KEF is placing increasing emphasis on wireless/active loudspeakers. Is this where the industry is going?

Because streaming is the future of music and because the available technology makes super-high-performing active systems affordable, there is a definite trend in that direction. But systems made of separates are always going to have a place in the market.

What interesting fact, philosophy, or aspect about KEF might surprise audiophiles?

The level of engineering we do to make our speakers. We attack our design process from the physics level, with a ground-up approach for every product line. It’s the principle the company was founded on, and we’re privileged to still be able to work that way today.

Looking in your crystal ball, where do you see the high end in the next 10 years?

I think we’re entering a new audio renaissance, so I believe more people will come to appreciate high end.

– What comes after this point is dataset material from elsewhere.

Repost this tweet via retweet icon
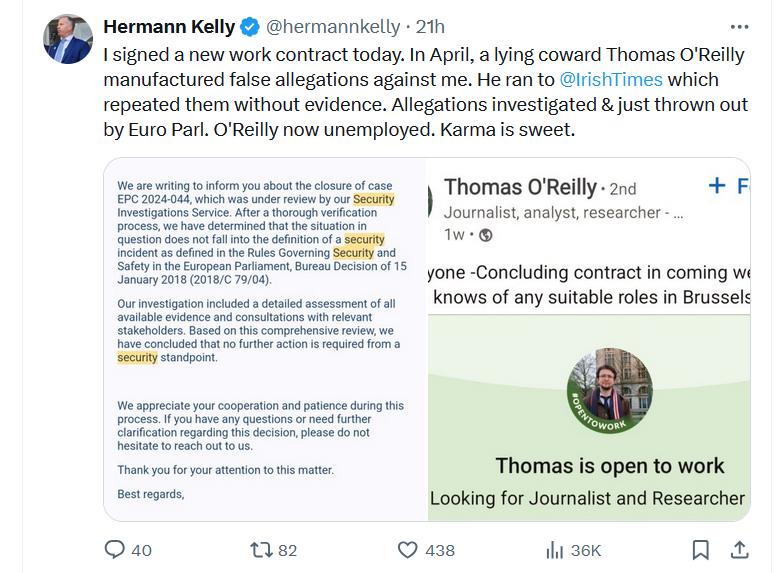The image size is (778, 573). tap(261, 549)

The first 15 years of this century were kind of a low point in music appreciation because we were all so fascinated with convenience over quality, but I think we’re beginning to see that was all just a fad. Whether its food, wine, or music, people crave the best possible sensory experience they can get their hands on, and technology has made it possible for music lovers and audiophiles to get amazing audio reproduction that is also convenient beyond anything we thought possible even ten years ago.

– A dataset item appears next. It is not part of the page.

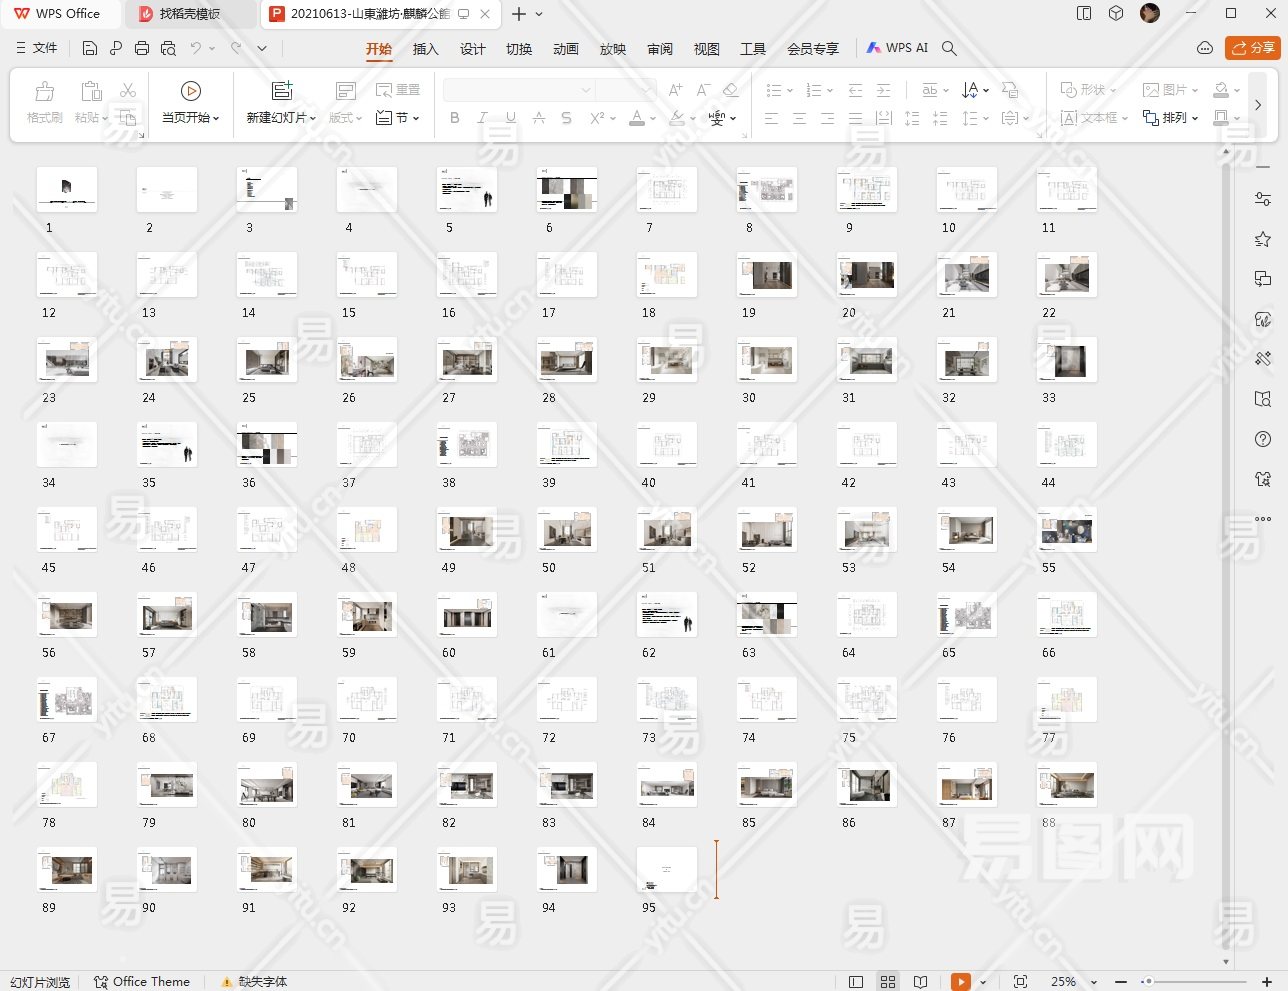Screen dimensions: 1288x991
Task: Switch to normal view in status bar
Action: tap(856, 982)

What challenges are the high-end industry facing?

Technology is changing at such a rapid rate that it’s hard to know what will be expected of a product in even three or four years’ time. Couple this with the fact that the digital infrastructure on the consumer and provider’s ends are stressed to saturation, and you’ve got challenges that were unheard of until recently. Right now, bandwidth is the biggest tech hurdle, and re-introducing consumers to music that sounds great is the biggest market challenge.

Outside of audio, what do you do for fun?

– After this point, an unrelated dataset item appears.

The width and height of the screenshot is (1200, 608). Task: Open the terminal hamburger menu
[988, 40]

I ride motorcycles (I’m currently on an Indian), and I’m trying my hand at gentleman farming, but I never really find myself very far from music or audio in some fashion. That’s what’s fun about riding (or cutting hay)—I go without a radio or sound system and just connect with the machine and the surroundings. It’s very liberating and relaxing.

What inspires you about your work?

Sound. Followed by music. I’m extremely privileged to work in an industry and for a company that shares my same passion. It makes it very easy to get up and go to work in the morning. I started fooling around with speakers when I was 14, and after a few career detours here and there it’s amazing to be right back where my passion has always been.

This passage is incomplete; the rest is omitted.